If the sexual behavior is truly due to bipolar disorder, medications and a good management plan help the person manage the mania that creates the hypersexuality.  They keep people with bipolar on track. And yes, it’s can be VERY difficult to give up manic hyper sexuality. Very difficult. 

I have to be very careful about hyper sexuality as it ruled my life for many years. I now manage it by managing my mania. I shared a link below about my own struggles with the symptom.

Avoid the Bipolar Hyper Sexual Conversation 

All of my books teach you to avoid The Bipolar Conversation. (If you’re new to my work, this is a full chapter in both Take Charge of Bipolar Disorder and Loving Someone with Bipolar Disorder).  The way your partner talks about sexuality will sound very different when a mood swing is raging. The behaviors will be more sexual and the words will be different – such as changing the way he or she refers to a certain body part.  If you try to talk to someone who is hyper sexual about their sexual behavior and they ignore you or tell you that it’s all in your head and they are fine, etc. you have to compare this behavior to regular behavior to know if what they are saying has anything to do with mania. If you have the Health Cards, creating a hyper sexuality card is very helpful.  Many partners meet each other when the person with bipolar is manic and hyper sexual, so it might take some time to figure out symptoms so that you can learn to avoid The Bipolar Conversation. 

Reader Question about Hypersexuality 

I recently had a reader ask me about the difference between sexuality in general and hyper sexuality in bipolar. She said, “My boyfriend told me he wants to see other people. He still wants to be with me, but isn’t interested in staying monogamous as this is not how he wants to live his life. He told me that it was my choice if I wanted to stay with him. He was not out to hurt me. This was how he talked at the beginning of our relationship, but then he agreed to move in with me and I thought he had changed and wanted to be monogamous, but now it has come back.  I went through our mania check list- like in Loving and to be honest, he is sleeping and work is ok right now.  He’s not staying out late and he doesn’t have another girlfriend at this time. He said he just wanted to be honest and he was sorry it wasn’t working out like I hoped. Is he secretly manic and just doesn’t know it! How do I tell the difference!?” 

This is not hyper sexuality. It’s too calm and it is words only. Hyperseuxality is mania and mania is always active. The words will be accompanied by fast talking, changes in the eyes, movements and behaviors associated with hyper sexuality such as suddenly getting on line for a hook up and meeting someone that night. The way the reader describes her boyfriend above simply sounds like he is telling her what he wants and needs.  There is no great angst and he is clear in what he’s saying. It’s not mania. 

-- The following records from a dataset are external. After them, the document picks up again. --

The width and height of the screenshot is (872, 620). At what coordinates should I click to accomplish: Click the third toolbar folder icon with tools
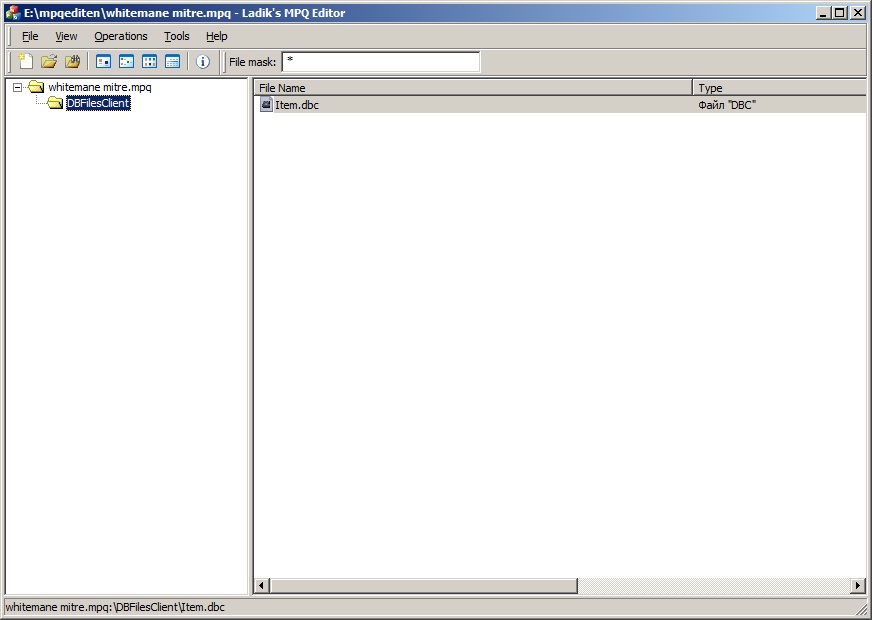pos(72,62)
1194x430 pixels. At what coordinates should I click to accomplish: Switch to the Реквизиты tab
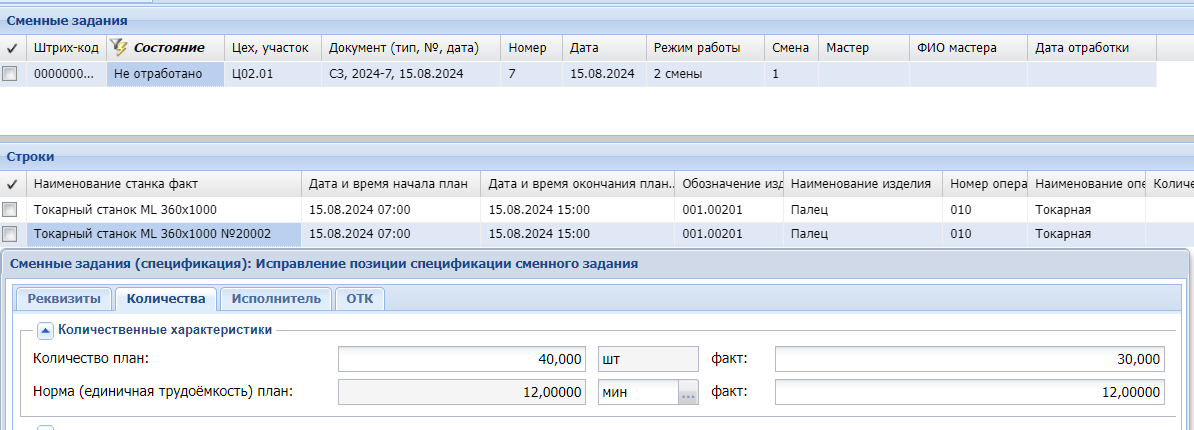[x=63, y=298]
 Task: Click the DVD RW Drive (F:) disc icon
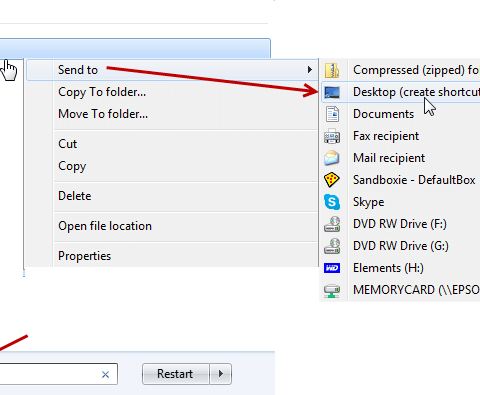point(332,224)
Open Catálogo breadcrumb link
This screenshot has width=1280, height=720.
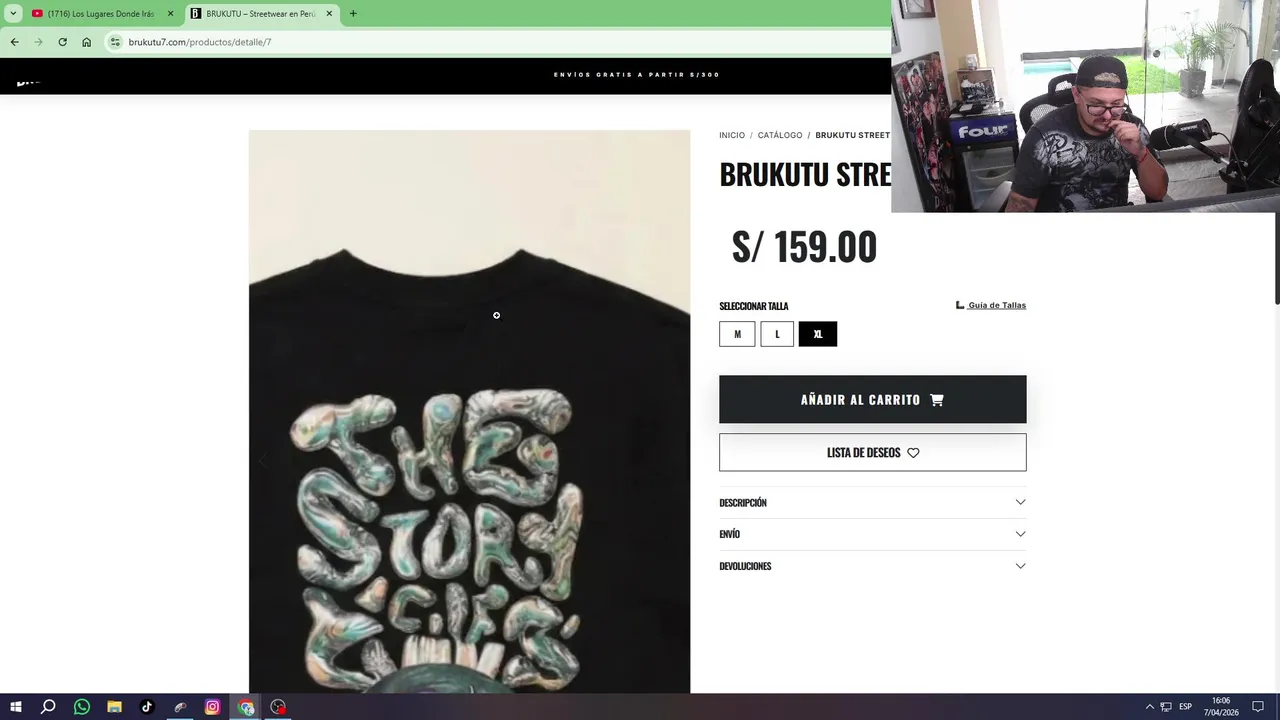click(780, 135)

Bipolar hyper sexuality will always be active. It will be filled with energy and purpose. It is goal driven and in many cases quite predatory. Sex outside the relationship is common. Hyper sexuality often feels GREAT to the person with bipolar and is devastating to the partner who doesn’t know what is going on in the relationship.

Hyper sexuality symptoms need to be listed on a symptom list and prevented just as you would prevent any bipolar disorder symptoms. 

Hyper sexuality ruled my life for many years. I no longer allow it to be in my life.  I write about this in my Psychology Today blog Bipolar, Hypersexual and Celibate. 

As a partner of someone with bipolar disorder, it’s essential that mania is discussed openly so that the manic symptom of hypersexiuality can be prevented.